▶ [Stored data entries]:
══════════════════════════════
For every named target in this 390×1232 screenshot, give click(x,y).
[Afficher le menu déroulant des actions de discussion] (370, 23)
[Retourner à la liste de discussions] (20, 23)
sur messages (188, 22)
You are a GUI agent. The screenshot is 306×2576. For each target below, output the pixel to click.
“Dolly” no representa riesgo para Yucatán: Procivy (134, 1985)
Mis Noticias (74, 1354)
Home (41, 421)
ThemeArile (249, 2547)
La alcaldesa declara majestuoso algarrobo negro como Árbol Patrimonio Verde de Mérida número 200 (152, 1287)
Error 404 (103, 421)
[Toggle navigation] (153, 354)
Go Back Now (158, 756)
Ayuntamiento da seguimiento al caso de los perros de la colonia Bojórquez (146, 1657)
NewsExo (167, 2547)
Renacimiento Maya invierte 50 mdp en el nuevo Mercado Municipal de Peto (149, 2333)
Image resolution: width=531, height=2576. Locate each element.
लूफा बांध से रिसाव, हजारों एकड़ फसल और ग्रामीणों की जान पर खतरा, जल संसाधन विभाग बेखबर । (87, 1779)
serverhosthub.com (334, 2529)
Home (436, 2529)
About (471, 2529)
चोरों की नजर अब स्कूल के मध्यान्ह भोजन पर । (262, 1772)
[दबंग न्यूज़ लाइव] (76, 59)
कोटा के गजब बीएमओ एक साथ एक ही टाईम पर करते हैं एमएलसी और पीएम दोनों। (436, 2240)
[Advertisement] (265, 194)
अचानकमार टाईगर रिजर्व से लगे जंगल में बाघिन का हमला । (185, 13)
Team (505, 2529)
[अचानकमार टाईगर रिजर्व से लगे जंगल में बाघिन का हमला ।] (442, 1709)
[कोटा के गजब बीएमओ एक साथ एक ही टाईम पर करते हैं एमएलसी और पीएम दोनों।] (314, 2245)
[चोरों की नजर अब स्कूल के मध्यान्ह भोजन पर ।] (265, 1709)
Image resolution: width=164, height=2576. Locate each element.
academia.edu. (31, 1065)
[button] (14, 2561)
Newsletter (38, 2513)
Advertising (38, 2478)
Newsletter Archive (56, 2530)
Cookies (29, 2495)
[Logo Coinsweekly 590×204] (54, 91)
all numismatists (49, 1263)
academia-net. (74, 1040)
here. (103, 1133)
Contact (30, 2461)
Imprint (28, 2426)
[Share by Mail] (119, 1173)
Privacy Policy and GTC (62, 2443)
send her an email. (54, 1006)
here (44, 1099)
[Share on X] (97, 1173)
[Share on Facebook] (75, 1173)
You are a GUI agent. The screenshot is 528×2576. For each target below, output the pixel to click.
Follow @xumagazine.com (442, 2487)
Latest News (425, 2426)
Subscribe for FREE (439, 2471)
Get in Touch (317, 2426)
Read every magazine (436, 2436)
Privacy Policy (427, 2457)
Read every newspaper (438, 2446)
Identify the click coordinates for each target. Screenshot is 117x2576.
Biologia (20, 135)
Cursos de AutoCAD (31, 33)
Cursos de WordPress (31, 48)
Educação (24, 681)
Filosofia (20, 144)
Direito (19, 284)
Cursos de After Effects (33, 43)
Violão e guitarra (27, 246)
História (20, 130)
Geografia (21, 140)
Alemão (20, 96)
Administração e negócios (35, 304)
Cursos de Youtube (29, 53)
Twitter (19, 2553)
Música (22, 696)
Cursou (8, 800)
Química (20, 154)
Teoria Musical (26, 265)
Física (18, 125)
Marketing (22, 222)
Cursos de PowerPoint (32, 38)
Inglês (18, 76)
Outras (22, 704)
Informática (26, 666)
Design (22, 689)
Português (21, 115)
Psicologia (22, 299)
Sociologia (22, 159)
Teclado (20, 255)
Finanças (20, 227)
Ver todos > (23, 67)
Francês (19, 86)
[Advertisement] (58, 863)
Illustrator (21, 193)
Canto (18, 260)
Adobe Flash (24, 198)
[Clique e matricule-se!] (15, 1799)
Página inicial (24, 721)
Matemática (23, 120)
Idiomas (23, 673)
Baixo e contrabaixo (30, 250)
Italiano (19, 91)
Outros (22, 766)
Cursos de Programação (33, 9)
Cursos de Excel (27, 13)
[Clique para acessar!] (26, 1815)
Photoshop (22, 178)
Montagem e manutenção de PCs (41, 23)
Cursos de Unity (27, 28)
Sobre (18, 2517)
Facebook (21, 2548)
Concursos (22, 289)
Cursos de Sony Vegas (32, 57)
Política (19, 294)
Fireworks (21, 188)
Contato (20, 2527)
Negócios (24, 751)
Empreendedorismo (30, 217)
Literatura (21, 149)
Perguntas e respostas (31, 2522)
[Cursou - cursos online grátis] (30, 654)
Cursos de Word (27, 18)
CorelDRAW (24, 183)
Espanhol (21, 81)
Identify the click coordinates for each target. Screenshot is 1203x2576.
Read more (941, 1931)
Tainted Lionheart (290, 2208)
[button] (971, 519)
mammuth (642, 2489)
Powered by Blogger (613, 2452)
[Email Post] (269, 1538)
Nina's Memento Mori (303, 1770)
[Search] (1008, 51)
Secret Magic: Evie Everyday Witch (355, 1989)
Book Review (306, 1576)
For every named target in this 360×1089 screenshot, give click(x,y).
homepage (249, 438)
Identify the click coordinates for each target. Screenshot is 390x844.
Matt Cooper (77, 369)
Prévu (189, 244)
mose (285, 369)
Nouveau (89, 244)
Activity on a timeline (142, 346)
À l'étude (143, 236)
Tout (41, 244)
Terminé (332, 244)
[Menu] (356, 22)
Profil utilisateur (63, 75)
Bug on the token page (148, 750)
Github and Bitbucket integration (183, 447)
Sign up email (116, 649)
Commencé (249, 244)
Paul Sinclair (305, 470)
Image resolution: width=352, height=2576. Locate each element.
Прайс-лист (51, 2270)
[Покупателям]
══════════════════════════════
▶ [Assignment]:
All of the lines above must be returned exactly as they stand.

▶ [Written solution]:
For every named target in this 390×1232 screenshot, give click(x,y).
[Afficher le menu déroulant des actions de discussion] (370, 23)
[Retourner à la liste de discussions] (20, 23)
sur messages (188, 22)
You are a GUI agent. The screenshot is 306×2576. For each target below, output the pixel to click.
“Dolly” no representa riesgo para Yucatán: Procivy (134, 1985)
Mis Noticias (74, 1354)
Home (41, 421)
ThemeArile (249, 2547)
La alcaldesa declara majestuoso algarrobo negro como Árbol Patrimonio Verde de Mérida número 200 (152, 1287)
Error 404 (103, 421)
[Toggle navigation] (153, 354)
Go Back Now (158, 756)
Ayuntamiento da seguimiento al caso de los perros de la colonia Bojórquez (146, 1657)
NewsExo (167, 2547)
Renacimiento Maya invierte 50 mdp en el nuevo Mercado Municipal de Peto (149, 2333)
Image resolution: width=531, height=2576. Locate each element.
लूफा बांध से रिसाव, हजारों एकड़ फसल और ग्रामीणों की जान पर खतरा, जल संसाधन विभाग बेखबर । (87, 1779)
serverhosthub.com (334, 2529)
Home (436, 2529)
About (471, 2529)
चोरों की नजर अब स्कूल के मध्यान्ह भोजन पर । (262, 1772)
[दबंग न्यूज़ लाइव] (76, 59)
कोटा के गजब बीएमओ एक साथ एक ही टाईम पर करते हैं एमएलसी और पीएम दोनों। (436, 2240)
[Advertisement] (265, 194)
अचानकमार टाईगर रिजर्व से लगे जंगल में बाघिन का हमला । (185, 13)
Team (505, 2529)
[अचानकमार टाईगर रिजर्व से लगे जंगल में बाघिन का हमला ।] (442, 1709)
[कोटा के गजब बीएमओ एक साथ एक ही टाईम पर करते हैं एमएलसी और पीएम दोनों।] (314, 2245)
[चोरों की नजर अब स्कूल के मध्यान्ह भोजन पर ।] (265, 1709)
Image resolution: width=164, height=2576. Locate each element.
academia.edu. (31, 1065)
[button] (14, 2561)
Newsletter (38, 2513)
Advertising (38, 2478)
Newsletter Archive (56, 2530)
Cookies (29, 2495)
[Logo Coinsweekly 590×204] (54, 91)
all numismatists (49, 1263)
academia-net. (74, 1040)
here. (103, 1133)
Contact (30, 2461)
Imprint (28, 2426)
[Share by Mail] (119, 1173)
Privacy Policy and GTC (62, 2443)
send her an email. (54, 1006)
here (44, 1099)
[Share on X] (97, 1173)
[Share on Facebook] (75, 1173)
You are a GUI agent. The screenshot is 528×2576. For each target below, output the pixel to click.
Follow @xumagazine.com (442, 2487)
Latest News (425, 2426)
Subscribe for FREE (439, 2471)
Get in Touch (317, 2426)
Read every magazine (436, 2436)
Privacy Policy (427, 2457)
Read every newspaper (438, 2446)
Identify the click coordinates for each target. Screenshot is 117x2576.
Biologia (20, 135)
Cursos de AutoCAD (31, 33)
Cursos de WordPress (31, 48)
Educação (24, 681)
Filosofia (20, 144)
Direito (19, 284)
Cursos de After Effects (33, 43)
Violão e guitarra (27, 246)
História (20, 130)
Geografia (21, 140)
Alemão (20, 96)
Administração e negócios (35, 304)
Cursos de Youtube (29, 53)
Twitter (19, 2553)
Música (22, 696)
Cursou (8, 800)
Química (20, 154)
Teoria Musical (26, 265)
Física (18, 125)
Marketing (22, 222)
Cursos de PowerPoint (32, 38)
Inglês (18, 76)
Outras (22, 704)
Informática (26, 666)
Design (22, 689)
Português (21, 115)
Psicologia (22, 299)
Sociologia (22, 159)
Teclado (20, 255)
Finanças (20, 227)
Ver todos > (23, 67)
Francês (19, 86)
[Advertisement] (58, 863)
Illustrator (21, 193)
Canto (18, 260)
Adobe Flash (24, 198)
[Clique e matricule-se!] (15, 1799)
Página inicial (24, 721)
Matemática (23, 120)
Idiomas (23, 673)
Baixo e contrabaixo (30, 250)
Italiano (19, 91)
Outros (22, 766)
Cursos de Programação (33, 9)
Cursos de Excel (27, 13)
[Clique para acessar!] (26, 1815)
Photoshop (22, 178)
Montagem e manutenção de PCs (41, 23)
Cursos de Unity (27, 28)
Sobre (18, 2517)
Facebook (21, 2548)
Concursos (22, 289)
Cursos de Sony Vegas (32, 57)
Política (19, 294)
Fireworks (21, 188)
Contato (20, 2527)
Negócios (24, 751)
Empreendedorismo (30, 217)
Literatura (21, 149)
Perguntas e respostas (31, 2522)
[Cursou - cursos online grátis] (30, 654)
Cursos de Word (27, 18)
CorelDRAW (24, 183)
Espanhol (21, 81)
Identify the click coordinates for each target. Screenshot is 1203x2576.
Read more (941, 1931)
Tainted Lionheart (290, 2208)
[button] (971, 519)
mammuth (642, 2489)
Powered by Blogger (613, 2452)
[Email Post] (269, 1538)
Nina's Memento Mori (303, 1770)
[Search] (1008, 51)
Secret Magic: Evie Everyday Witch (355, 1989)
Book Review (306, 1576)
For every named target in this 360×1089 screenshot, give click(x,y).
homepage (249, 438)
Identify the click coordinates for each target. Screenshot is 390x844.
Matt Cooper (77, 369)
Prévu (189, 244)
mose (285, 369)
Nouveau (89, 244)
Activity on a timeline (142, 346)
À l'étude (143, 236)
Tout (41, 244)
Terminé (332, 244)
[Menu] (356, 22)
Profil utilisateur (63, 75)
Bug on the token page (148, 750)
Github and Bitbucket integration (183, 447)
Sign up email (116, 649)
Commencé (249, 244)
Paul Sinclair (305, 470)
Image resolution: width=352, height=2576. Locate each element.
Прайс-лист (51, 2270)
[Покупателям]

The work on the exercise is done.